So how does the wii work? Here’s general specs of the machine:

Many hardware sites say whats just on Wikipedia BTW

  • 1 Core IBM Broadway PPC (new process low power G3/4 basically) @ ~750mhz
  • 1 Core ArmV(7 or 9) coprocessor to handle updating and flashing the system with factory software @ ~200mhz
  • ATI Hollywood GPU @ ~250MHz (was based on something not bad, @Fouquin would know)
  • 24MB 1T Sram for system memory ( https://en.wikipedia.org/wiki/1T-SRAM ) IDK clock. Probably around 200MHZ or less because low power chips.
  • 64MB GDDR3 @ ~200-450MHz with a 3MB buffer at half speed

Storage:

  • Capable of storing saves to USB, SD, or Gamecube memory, on top of internal storage.
  • Internal Storage (144MB NAND)
  • SD Stock reads up to 32GB (can be broken to 48 in bootmii environments)
  • CD Drive with 64MB cache (this cache can be used as extra memory elsewhere too)
  • Mask Rom to hold the system firmware slices. Theres memory somewhere to store 8 slices total, counting up to the last 2 updates you installed, your current firmware, rollback, settings firmware, a rollback for the settings, disc loading environment, and the web browser.
  • USB has no storage limitations that I am aware of. I also only own 16 GB USB sticks and I don’t feel like buying a 256 to test it out.
  • Other slices are stored in system memory. I don’t remember if actual memory adds up to 196, or if that’s the PSP, and if it adds up to 96 your partitions go as follows:

1.2mb - boot environment

~20mb - main system slices
~15mb - updates

~8mb - rollback

144mb - user accessible memory

For memory sake, GC cards are accessible via USB to write and read from, but I don’t remember if they are actually on the bus or not. They could just be accessible for wiiware sake or something.

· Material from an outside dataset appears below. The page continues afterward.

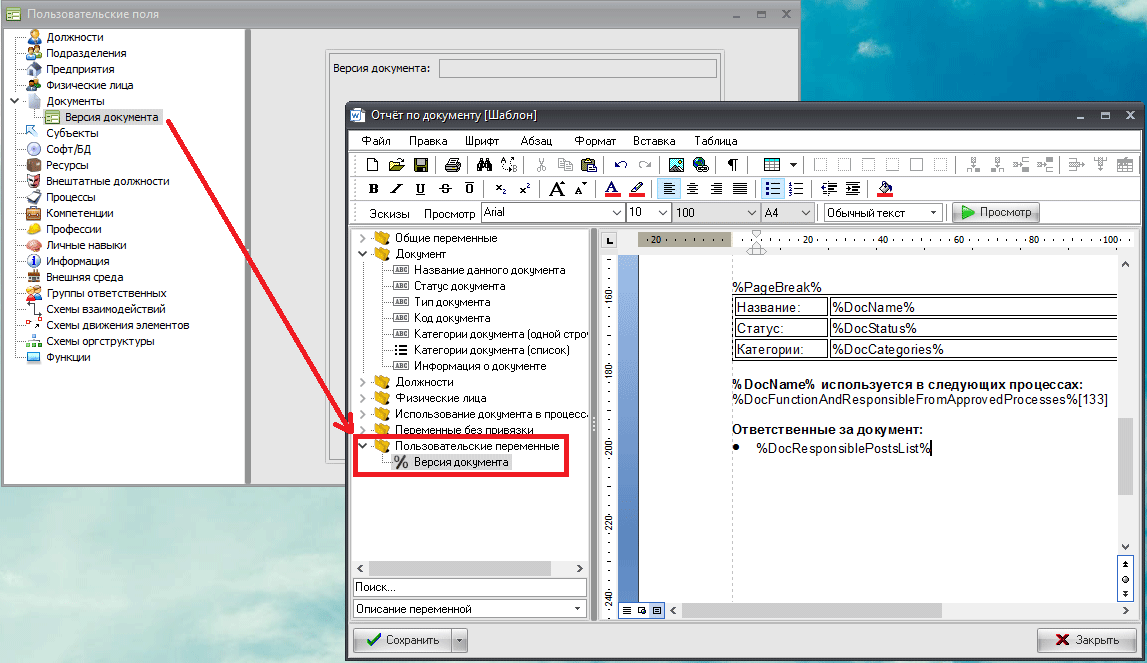
Task: Open the A4 page size dropdown
Action: [805, 213]
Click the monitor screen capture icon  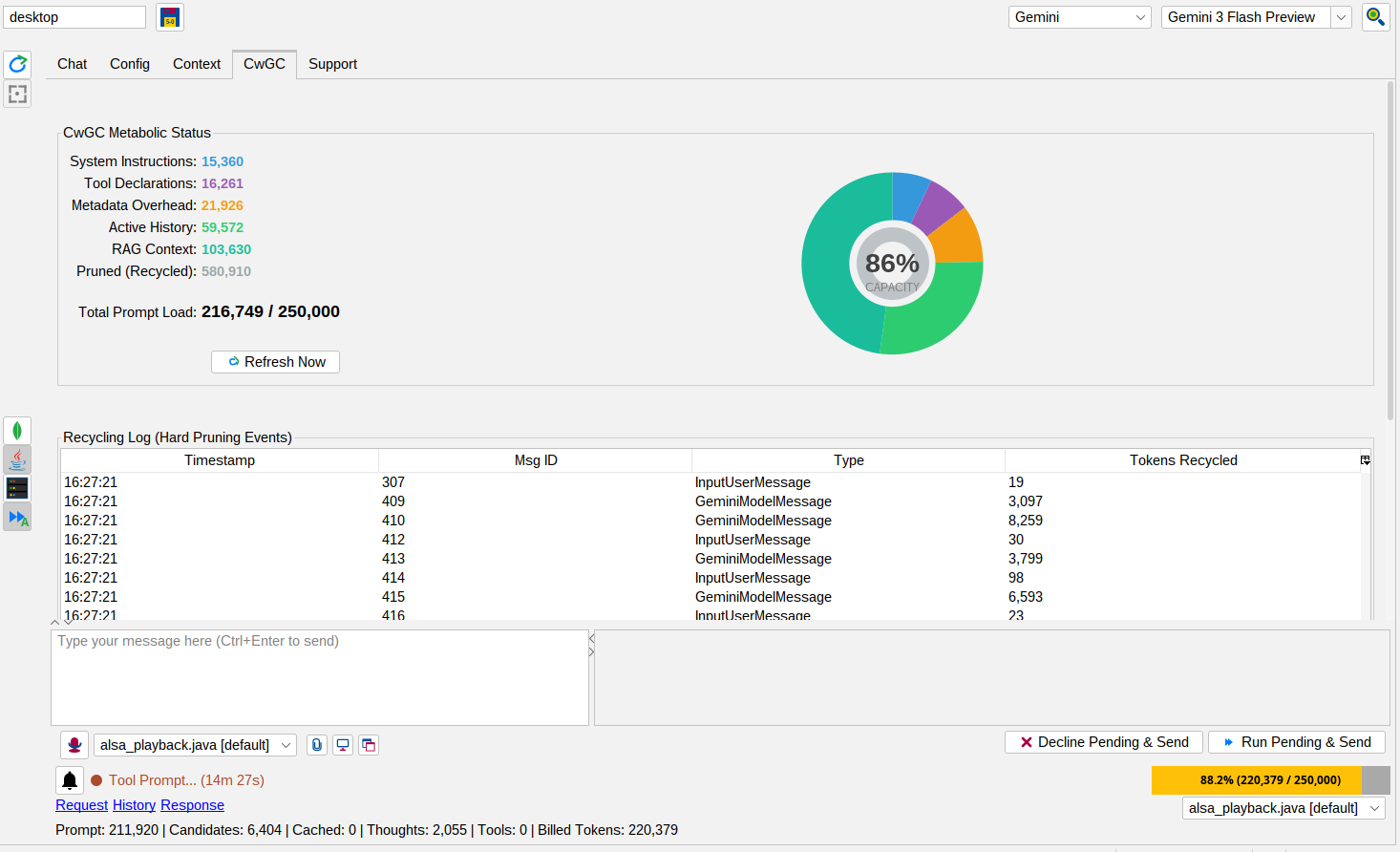tap(343, 745)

this is also representative of ring level sorta, meaning operator level {see: sun operator levels}

I’ll add a post about the CPU’s and GPU later and more about them specifically. Well even boot a Linux and pull data from there.

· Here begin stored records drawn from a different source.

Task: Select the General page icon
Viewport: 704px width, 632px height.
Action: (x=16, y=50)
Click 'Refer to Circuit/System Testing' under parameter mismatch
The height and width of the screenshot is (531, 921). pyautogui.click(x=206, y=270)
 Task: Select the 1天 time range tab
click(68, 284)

  • The USB bus is switchable between 1.1 and 2.0. That’s because the gamecube cards run on the USB bus. This also makes usb not only a main bus, but also means that gamecube cards are useable as storage with potential for other medial to be plugged into the bus. Tho, the biggest gamecube cards available are 512 last I knew, and that’s only because the GC could only address that much on that bus. It couldn’t handle more.

  • The DVD drive is in fact a DVD-R drive, and with a simple firmware flick-in you can install VLC and watch movies and shit.

  • You also get a Mitsumi DWM-W0004 wifi chip. I’m just making note of that really quick here.

  • Lastly, your video outputs are not in HD, even with an HDMI wire change. In can only output up to 480, but can handle 16:9, 10, and 4:3.

Great. That’s a lot more specs than you probably expected but lets start with the first most important thing that no one knows about.


So what the fuck is a slice

Heres an image for you.

Imagine this is your OS level on your wii ok.

So each part of the OS that runs on the wii, which btw its not Linux or bsd or anything, actually runs in parts. If I have a zipped up system menu firmware on a usb, I can plug that in once the wii gets to that first boot process and displays the health and safety screen and it will load that “applet” or “slice”. Then you have a system menu.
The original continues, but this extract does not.